Adjustment back to the United States hasn’t really been that hard for me. I was strangely elated my first two days back (which was probably helped by the fact my best friend surprised me by showing up at my house the morning I got home). I was ecstatic about every little thing, from the free ice water I got at Fridays during dinner to the clothes available in the stores when I went to the mall with my friend. Being able to drive again made me gleeful. Just being in the same room as my friends and family made my face ache. I felt like a little kid on Christmas morning. After that wore off, I was just tired. It’s a week later and I’m still tired. I get up at 7 every morning (because I physically cannot sleep any later than that, despite the “oops I accidentally slept ‘till 1” mentality I had prior to leaving for Italy) and by 8 pm I struggle to keep my eyes open (as of right now, 3 pm, I’m starting to feel a little bit sleepy). I’ve accidentally fallen asleep on the couch fully clothed and makeup on about four times already.

I’ve accidentally spoken Italian a few times, throwing a ciao or scusa in here and there. I almost started to order in Italian one time when I went to get dinner. That was a bit awkward.

The grocery store was a little overwhelming. I never realized how HUGE Publix is. And there’s so much space! I could go get whatever I wanted without having to squeeze through and pray that I didn’t knock someone or something over. And they have a large selection and I know where everything is and if I don’t I can easily ask someone where to find something. And the lines! The lines were so short. We got our groceries in five minutes tops. It was incredible.

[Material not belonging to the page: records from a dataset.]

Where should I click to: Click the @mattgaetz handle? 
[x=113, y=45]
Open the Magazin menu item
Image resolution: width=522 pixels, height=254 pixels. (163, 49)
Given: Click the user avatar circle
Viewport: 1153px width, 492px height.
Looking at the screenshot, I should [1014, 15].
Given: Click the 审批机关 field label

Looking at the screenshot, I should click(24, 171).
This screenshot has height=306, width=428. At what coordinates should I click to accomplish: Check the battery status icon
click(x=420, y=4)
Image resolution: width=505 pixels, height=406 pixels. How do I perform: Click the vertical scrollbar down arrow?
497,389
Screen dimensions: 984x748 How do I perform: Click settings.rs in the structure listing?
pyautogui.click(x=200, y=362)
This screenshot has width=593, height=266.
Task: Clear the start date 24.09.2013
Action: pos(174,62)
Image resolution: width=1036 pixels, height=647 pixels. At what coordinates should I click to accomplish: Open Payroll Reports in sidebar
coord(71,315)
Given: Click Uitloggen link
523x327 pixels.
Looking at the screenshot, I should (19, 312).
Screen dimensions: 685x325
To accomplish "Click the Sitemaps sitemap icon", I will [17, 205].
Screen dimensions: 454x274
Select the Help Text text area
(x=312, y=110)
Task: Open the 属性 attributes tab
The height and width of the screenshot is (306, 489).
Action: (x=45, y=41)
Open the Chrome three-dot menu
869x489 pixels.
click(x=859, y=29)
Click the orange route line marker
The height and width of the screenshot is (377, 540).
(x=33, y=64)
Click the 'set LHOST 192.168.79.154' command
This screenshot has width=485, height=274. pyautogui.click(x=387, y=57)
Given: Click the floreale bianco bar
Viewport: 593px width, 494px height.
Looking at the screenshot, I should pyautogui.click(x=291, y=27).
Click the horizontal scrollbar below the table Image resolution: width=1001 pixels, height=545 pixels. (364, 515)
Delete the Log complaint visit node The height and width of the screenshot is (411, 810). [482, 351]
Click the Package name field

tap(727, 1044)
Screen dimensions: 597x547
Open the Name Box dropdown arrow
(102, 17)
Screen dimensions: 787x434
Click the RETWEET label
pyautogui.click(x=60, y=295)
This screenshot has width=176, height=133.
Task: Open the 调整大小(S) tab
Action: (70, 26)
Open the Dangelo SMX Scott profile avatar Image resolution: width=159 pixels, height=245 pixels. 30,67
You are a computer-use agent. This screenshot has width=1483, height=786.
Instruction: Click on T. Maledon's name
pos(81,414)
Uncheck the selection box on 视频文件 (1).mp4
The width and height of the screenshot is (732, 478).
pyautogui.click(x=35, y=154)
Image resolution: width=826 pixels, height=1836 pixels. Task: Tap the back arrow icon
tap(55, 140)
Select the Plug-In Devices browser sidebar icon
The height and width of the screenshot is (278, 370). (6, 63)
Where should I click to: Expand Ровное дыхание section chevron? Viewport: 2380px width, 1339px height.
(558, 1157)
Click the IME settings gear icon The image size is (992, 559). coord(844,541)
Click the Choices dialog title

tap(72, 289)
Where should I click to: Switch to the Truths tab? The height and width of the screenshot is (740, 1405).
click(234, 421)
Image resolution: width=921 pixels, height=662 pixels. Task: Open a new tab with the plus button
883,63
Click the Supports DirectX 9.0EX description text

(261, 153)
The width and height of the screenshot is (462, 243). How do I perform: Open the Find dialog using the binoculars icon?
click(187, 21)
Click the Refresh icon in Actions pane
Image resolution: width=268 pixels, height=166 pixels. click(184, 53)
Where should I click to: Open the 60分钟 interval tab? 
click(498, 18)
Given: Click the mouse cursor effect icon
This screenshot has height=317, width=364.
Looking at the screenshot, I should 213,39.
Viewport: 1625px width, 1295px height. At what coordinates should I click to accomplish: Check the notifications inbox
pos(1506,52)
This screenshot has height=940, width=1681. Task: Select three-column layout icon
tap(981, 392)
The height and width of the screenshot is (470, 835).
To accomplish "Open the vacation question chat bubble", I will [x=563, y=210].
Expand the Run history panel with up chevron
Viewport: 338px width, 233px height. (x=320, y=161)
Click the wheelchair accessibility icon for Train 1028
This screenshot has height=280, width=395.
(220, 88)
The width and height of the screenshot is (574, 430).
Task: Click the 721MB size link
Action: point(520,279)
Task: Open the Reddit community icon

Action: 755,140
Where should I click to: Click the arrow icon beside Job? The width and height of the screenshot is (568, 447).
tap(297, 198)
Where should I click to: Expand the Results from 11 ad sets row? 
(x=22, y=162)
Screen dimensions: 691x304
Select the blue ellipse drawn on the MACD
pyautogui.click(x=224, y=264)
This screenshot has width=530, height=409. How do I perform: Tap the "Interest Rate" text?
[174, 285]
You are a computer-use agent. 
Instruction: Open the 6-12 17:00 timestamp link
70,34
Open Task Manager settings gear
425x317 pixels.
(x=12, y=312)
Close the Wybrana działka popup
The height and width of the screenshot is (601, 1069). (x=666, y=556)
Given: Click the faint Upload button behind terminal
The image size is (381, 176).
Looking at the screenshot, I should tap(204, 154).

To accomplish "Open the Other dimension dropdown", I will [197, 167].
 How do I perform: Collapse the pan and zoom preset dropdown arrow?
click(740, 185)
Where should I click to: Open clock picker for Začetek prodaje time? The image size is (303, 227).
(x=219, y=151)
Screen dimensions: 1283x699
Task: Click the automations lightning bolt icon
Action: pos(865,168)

Traffic, too, is quite different here. I never drove while I was in Europe, but the traffic here is unbelievably tame. I used to complain about Florida’s driving (especially in Gainesville, where many people seem to think that a turn signal is optional) but now United States driving seems almost excessively orderly.

As for some of the good things, I’ve been more confident, I’ve noticed. Talking on the phone used to be an issue, but now I have no problem. If I need to call and arrange something— for example, attempting to track down missing luggage—I have no problem getting on the phone and calling, whereas before I used to be very anxious. I feel like more of an adult, which is cool.

I don’t think the reality of my situation has hit me. It’s been seven weeks now and I’ve been to Italy and back and it still hasn’t hit me how far I’ve gone. Like I said, it feels like it was someone else. It was like another version of me in another life. It doesn’t feel real.

I guess this is where I’m supposed to wrap it up and give you my parting thoughts. My advice to everyone is this; if you have the chance, do it. I don’t care if it requires some financial acrobatics or some schedule contorting, find some way to make the time and money and travel where you want to go. It will give you a new perspective. It will show you how big the world truly is. It will change you.

So to all of those who have been following me on my journey: thank you so very much for reading and I’m sorry I didn’t post more often. I hope that one day you, too, get the chance to go out and see something as wonderful as I have (and if you do, don’t bring an American Express… it was practically useless everywhere but America).